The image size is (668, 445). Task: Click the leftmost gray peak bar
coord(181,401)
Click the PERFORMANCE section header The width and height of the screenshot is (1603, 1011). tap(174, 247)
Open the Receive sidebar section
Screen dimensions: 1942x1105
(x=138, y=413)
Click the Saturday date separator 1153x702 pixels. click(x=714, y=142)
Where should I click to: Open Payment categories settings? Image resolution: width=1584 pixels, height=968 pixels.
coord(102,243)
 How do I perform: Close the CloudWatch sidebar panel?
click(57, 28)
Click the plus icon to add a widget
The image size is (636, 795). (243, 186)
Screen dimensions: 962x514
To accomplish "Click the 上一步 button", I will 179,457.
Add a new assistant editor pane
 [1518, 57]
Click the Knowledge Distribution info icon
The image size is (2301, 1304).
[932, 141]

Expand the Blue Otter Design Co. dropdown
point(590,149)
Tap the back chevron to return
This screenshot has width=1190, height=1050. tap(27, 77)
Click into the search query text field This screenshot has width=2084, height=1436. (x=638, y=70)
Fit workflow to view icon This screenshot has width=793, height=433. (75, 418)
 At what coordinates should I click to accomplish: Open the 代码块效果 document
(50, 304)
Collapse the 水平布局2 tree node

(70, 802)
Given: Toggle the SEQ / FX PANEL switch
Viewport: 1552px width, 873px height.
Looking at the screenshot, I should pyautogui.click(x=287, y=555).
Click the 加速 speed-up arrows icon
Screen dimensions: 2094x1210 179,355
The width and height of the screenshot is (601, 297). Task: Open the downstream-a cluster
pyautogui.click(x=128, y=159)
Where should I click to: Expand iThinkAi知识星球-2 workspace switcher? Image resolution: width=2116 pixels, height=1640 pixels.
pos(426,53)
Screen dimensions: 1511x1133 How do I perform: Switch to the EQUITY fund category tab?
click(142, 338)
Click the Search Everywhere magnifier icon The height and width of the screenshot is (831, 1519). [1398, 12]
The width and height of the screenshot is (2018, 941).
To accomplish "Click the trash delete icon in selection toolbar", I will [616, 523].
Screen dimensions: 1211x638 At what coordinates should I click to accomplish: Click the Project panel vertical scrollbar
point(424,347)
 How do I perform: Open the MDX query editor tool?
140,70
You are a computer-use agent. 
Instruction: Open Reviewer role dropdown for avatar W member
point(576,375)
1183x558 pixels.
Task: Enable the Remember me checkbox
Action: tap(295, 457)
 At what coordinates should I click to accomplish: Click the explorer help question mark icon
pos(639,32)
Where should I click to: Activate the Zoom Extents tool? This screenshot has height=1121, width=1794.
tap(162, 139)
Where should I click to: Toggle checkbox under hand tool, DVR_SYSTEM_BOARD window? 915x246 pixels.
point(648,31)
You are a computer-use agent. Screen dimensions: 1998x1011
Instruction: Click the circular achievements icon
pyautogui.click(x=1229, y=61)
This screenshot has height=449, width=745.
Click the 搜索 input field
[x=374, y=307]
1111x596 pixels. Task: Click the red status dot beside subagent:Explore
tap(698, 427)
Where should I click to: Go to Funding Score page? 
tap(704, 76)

**Exercise details:** Repeat everything in the listing above exactly.

**Exercise result:**
The image size is (668, 445). Task: Click the leftmost gray peak bar
coord(181,401)
Click the PERFORMANCE section header The width and height of the screenshot is (1603, 1011). tap(174, 247)
Open the Receive sidebar section
Screen dimensions: 1942x1105
(x=138, y=413)
Click the Saturday date separator 1153x702 pixels. click(x=714, y=142)
Where should I click to: Open Payment categories settings? Image resolution: width=1584 pixels, height=968 pixels.
coord(102,243)
 How do I perform: Close the CloudWatch sidebar panel?
click(57, 28)
Click the plus icon to add a widget
The image size is (636, 795). (243, 186)
Screen dimensions: 962x514
To accomplish "Click the 上一步 button", I will 179,457.
Add a new assistant editor pane
 [1518, 57]
Click the Knowledge Distribution info icon
The image size is (2301, 1304).
[932, 141]

Expand the Blue Otter Design Co. dropdown
point(590,149)
Tap the back chevron to return
This screenshot has width=1190, height=1050. tap(27, 77)
Click into the search query text field This screenshot has width=2084, height=1436. (x=638, y=70)
Fit workflow to view icon This screenshot has width=793, height=433. (75, 418)
 At what coordinates should I click to accomplish: Open the 代码块效果 document
(50, 304)
Collapse the 水平布局2 tree node

(70, 802)
Given: Toggle the SEQ / FX PANEL switch
Viewport: 1552px width, 873px height.
Looking at the screenshot, I should pyautogui.click(x=287, y=555).
Click the 加速 speed-up arrows icon
Screen dimensions: 2094x1210 179,355
The width and height of the screenshot is (601, 297). Task: Open the downstream-a cluster
pyautogui.click(x=128, y=159)
Where should I click to: Expand iThinkAi知识星球-2 workspace switcher? Image resolution: width=2116 pixels, height=1640 pixels.
pos(426,53)
Screen dimensions: 1511x1133 How do I perform: Switch to the EQUITY fund category tab?
click(142, 338)
Click the Search Everywhere magnifier icon The height and width of the screenshot is (831, 1519). [1398, 12]
The width and height of the screenshot is (2018, 941).
To accomplish "Click the trash delete icon in selection toolbar", I will [616, 523].
Screen dimensions: 1211x638 At what coordinates should I click to accomplish: Click the Project panel vertical scrollbar
point(424,347)
 How do I perform: Open the MDX query editor tool?
140,70
You are a computer-use agent. 
Instruction: Open Reviewer role dropdown for avatar W member
point(576,375)
1183x558 pixels.
Task: Enable the Remember me checkbox
Action: tap(295, 457)
 At what coordinates should I click to accomplish: Click the explorer help question mark icon
pos(639,32)
Where should I click to: Activate the Zoom Extents tool? This screenshot has height=1121, width=1794.
tap(162, 139)
Where should I click to: Toggle checkbox under hand tool, DVR_SYSTEM_BOARD window? 915x246 pixels.
point(648,31)
You are a computer-use agent. Screen dimensions: 1998x1011
Instruction: Click the circular achievements icon
pyautogui.click(x=1229, y=61)
This screenshot has height=449, width=745.
Click the 搜索 input field
[x=374, y=307]
1111x596 pixels. Task: Click the red status dot beside subagent:Explore
tap(698, 427)
Where should I click to: Go to Funding Score page? 
tap(704, 76)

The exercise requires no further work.